4. INVESTMENT TRANSACTIONS
During the year ended March 31, 1996, purchases and proceeds from
sales of securities, other than short-term investments, aggregated
$87,639,428 and $87,338,696, respectively. The purchases and
proceeds shown above do not include dollar roll agreements which
are considered borrowings by the Intermediate Series. The cost of
securities for federal income tax purposes is $48,747,619. Net
unrealized appreciation of investments and futures contracts
consists of:
Gross unrealized appreciation .................. $773,535
Gross unrealized depreciation .................. (543,096)
Net unrealized appreciation .................... $230,439
5. LIQUIDATION OF THE INSTITUTIONAL INTERMEDIATE FUND
From its inception until August 1, 1994, the Intermediate
Series sought to achieve its investment obective by investing
all of its assets in the Smith Breeden Institutional
Intermediate Duration U.S. Government Fund (the "Institutional
Fund"), an open-end, diversified management investment company
having the same investment objective as the Series. However,
at the close of business on August 1, 1994, pursuant to a plan
of liquidation adopted by the Trustees of the Institutional
Fund, and approved by the Trustees of the Intermediate Series,
the Intermediate Series redeemed in-kind its shares of the
Institutional Fund. The assets of the Institutional Fund were
transferred in proportion to the Intermediate Series' ownership
of the Institutional Fund in cancellation of its shares.
INDEPENDENT AUDITORS' REPORT
The Board of Trustees and Shareholders,
Smith Breeden Intermediate Duration U.S. Government Series of
the Smith Breeden Series Fund:
We have audited the accompanying statement of assets and
liabilities, including the schedule of investments, of the Smith
Breeden Intermediate Duration U.S. Government Series of the
Smith Breeden Series Fund as of March 31, 1996, and the related
statements of operations and cash flows for the year then ended,
the statements of changes in net assets for each of the years in
the two-year period then ended and the financial highlights for
each of the years in the three-year period then ended and the
period March 31, 1992 (commencement of operations) to March 31,
1993. These financial statements and the financial highlights
are the responsibility of the Fund's management. Our
responsibility is to express an opinion on these financial
statements and the financial highlights based on our audits.

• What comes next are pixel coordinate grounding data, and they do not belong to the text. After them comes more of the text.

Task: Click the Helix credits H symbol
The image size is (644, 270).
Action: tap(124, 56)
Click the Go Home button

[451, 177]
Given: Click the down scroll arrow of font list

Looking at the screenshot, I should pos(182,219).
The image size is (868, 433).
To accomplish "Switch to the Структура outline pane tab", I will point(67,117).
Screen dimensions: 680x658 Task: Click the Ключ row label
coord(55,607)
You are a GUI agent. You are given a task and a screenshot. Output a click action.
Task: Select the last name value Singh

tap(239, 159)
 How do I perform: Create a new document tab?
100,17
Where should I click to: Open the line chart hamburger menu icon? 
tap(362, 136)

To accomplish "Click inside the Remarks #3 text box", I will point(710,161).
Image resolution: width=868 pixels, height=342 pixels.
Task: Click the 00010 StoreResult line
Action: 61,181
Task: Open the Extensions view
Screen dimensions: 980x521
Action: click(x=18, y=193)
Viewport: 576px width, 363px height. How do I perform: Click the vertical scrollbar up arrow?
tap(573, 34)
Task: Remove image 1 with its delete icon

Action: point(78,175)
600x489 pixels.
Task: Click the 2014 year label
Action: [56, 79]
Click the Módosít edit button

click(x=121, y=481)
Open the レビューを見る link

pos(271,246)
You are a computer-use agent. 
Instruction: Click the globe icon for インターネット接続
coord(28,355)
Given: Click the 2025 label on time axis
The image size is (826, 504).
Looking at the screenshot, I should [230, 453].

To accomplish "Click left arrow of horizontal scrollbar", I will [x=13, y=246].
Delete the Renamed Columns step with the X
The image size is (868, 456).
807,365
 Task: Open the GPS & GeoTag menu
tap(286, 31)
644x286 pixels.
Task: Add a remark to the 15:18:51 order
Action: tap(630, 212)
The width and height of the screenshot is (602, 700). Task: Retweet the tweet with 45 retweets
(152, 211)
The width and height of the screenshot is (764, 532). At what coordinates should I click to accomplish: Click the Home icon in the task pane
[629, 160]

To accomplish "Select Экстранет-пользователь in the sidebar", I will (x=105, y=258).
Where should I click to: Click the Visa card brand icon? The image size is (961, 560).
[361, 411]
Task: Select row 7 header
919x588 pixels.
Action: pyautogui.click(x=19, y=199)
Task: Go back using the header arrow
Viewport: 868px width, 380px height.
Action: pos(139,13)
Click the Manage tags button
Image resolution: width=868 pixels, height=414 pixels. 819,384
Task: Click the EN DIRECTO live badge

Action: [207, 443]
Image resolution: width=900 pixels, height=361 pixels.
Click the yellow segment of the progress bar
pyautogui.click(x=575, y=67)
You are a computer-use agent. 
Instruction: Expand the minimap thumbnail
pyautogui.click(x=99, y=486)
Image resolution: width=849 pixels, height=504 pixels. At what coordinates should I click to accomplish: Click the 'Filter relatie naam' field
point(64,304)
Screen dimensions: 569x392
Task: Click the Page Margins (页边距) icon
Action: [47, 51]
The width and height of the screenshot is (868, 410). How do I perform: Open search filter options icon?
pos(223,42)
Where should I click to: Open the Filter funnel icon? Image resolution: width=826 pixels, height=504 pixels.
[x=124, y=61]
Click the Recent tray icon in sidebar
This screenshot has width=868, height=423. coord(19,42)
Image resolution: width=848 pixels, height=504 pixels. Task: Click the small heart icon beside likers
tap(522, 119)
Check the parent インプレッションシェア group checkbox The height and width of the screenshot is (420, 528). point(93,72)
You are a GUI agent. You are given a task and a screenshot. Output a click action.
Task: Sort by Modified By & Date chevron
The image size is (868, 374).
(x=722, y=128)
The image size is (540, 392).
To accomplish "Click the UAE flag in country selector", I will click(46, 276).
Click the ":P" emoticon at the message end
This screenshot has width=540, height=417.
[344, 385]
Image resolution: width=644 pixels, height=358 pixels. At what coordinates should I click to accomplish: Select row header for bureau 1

We conducted our audits in accordance with generally accepted
auditing standards. Those standards require that we plan and
perform the audit to obtain reasonable assurance about whether
the financial statements and the financial highlights are free
of material misstatement. An audit includes examining, on a
test basis, evidence supporting the amounts and disclosures in
the financial statements. Our procedures included confirmation
of securities owned at March 31, 1996 by correspondence with the
custodian and brokers. An audit also includes assessing the
accounting principles used and significant estimates made by
management, as well as evaluating the overall financial
statement presentation. We believe that our audits provide a
reasonable basis for our opinion.
In our opinion, the financial statements and financial
highlights referred to above present fairly, in all material
respects, the financial position of the Smith Breeden
Intermediate Duration U.S. Government Series of the Smith
Breeden Series Fund as of March 31, 1996, the results of its
operations and its cash flows, the changes in its net assets,
and the financial highlights for the respective stated periods
in conformity with generally accepted accounting principles.